With ATF duty hike, flying between cities may get costlier

Our Bureau New Delhi | Updated on January 27, 2018 Published on February 29, 2016


But plan to develop non-functional airports gets a thumbs up

Domestic flying — between the metros and most other cities — could become more expensive if Indian airlines pass on the increase in excise duty on aviation turbine fuel (ATF) to flyers.

The excise duty on ATF — other than what is supplied to scheduled commuter airlines (SCAs) — is being increased from 8 per cent to 14 per cent. SCAs is a new category of airlines proposed to be set up to enhance regional air connectivity.

“The increase in duty on ATF will make the raw material costlier by 4-5 per cent. At a time when ATF in India is 60-70 per cent costlier than global prices, it goes against the government’s stated objective to make flying affordable for the masses,” said Amber Dubey, partner and head-aerospace, KPMG.

Once implemented, the scheme could see a Delhi-Mumbai ticket go up ₹150-200, airlines indicated. At present there is no unanimity among the airlines on whether they will absorb the increase in excise duty on ATF or pass it on passengers — entirely or partly.

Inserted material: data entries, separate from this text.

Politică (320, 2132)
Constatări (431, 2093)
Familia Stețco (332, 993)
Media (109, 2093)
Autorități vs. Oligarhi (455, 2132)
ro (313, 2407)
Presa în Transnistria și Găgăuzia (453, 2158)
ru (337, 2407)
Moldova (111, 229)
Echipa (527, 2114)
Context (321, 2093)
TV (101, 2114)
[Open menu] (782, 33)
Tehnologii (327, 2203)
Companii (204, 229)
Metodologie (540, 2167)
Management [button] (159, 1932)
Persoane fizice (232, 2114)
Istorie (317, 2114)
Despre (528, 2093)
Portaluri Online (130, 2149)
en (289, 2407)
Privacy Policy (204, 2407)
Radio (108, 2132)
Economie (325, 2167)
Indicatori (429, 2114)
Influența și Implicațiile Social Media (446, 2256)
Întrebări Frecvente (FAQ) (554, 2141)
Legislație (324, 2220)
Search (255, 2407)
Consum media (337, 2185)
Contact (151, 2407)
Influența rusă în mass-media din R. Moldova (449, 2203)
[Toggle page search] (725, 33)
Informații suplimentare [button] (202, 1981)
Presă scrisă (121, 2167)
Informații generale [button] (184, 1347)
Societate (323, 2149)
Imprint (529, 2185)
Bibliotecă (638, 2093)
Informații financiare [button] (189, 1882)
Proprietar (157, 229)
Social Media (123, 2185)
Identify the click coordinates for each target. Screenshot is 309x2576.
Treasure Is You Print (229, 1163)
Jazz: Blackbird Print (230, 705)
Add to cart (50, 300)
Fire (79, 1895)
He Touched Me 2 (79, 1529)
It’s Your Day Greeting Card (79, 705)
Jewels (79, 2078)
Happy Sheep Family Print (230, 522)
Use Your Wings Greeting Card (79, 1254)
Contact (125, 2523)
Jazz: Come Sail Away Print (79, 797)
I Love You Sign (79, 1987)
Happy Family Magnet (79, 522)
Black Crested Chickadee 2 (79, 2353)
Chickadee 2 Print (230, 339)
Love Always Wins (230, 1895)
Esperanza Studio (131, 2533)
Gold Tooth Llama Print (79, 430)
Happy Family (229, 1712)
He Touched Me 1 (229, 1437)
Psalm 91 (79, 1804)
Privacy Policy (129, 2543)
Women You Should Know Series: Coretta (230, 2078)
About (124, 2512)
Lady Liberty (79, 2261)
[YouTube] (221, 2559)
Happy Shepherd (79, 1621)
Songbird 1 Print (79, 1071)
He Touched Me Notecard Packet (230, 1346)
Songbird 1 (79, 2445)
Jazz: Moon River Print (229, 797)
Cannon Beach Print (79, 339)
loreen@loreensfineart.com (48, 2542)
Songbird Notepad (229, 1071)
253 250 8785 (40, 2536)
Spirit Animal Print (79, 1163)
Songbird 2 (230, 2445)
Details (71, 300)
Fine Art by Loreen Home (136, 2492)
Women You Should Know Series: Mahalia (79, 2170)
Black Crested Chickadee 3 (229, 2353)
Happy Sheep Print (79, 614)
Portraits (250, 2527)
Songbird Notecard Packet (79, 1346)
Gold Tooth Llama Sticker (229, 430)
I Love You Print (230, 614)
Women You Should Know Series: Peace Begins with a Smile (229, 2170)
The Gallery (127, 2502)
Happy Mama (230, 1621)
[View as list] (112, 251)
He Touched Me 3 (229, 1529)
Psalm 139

Commenting on Finance Minister Arun Jaitley’s announcement that the Centre is looking to develop 160 non-functional airports at a cost of ₹50-100 crore each, apart from developing 10 defunct airstrips with State governments, Kabir Bogra, Associate Partner, Khaitan & Co, said it will provide a “huge impetus to regional airlines.”

Mixed bag

Terming the Budget as a mixed bag, the Maintenance Repair and Overhaul Association said that while reforms in terms of duty-free period for parts, relaxation in customs procedure, and removal of customs duty on tools are welcome, “a bigger relief in terms of zero rating of service tax, providing infrastructure status and zero duty on consumables/expandable” has been left out of the Budget.

However, Conrad Clifford, Regional Vice-President, Asia-Pacific, International Air Transport Association (IATA), felt the Budget has little focus on aviation.

Meanwhile, Air India plans to approach the Centre, seeking additional funds of over ₹2,000 crore, as the State-owned airline has been provided with ₹1,713 crore in Budget 2016-17.

As part of a turnaround plan, it was hoping to get around ₹4,000 crore next fiscal. The funds provided by the Budget will be used to repay government guaranteed loans, sources said.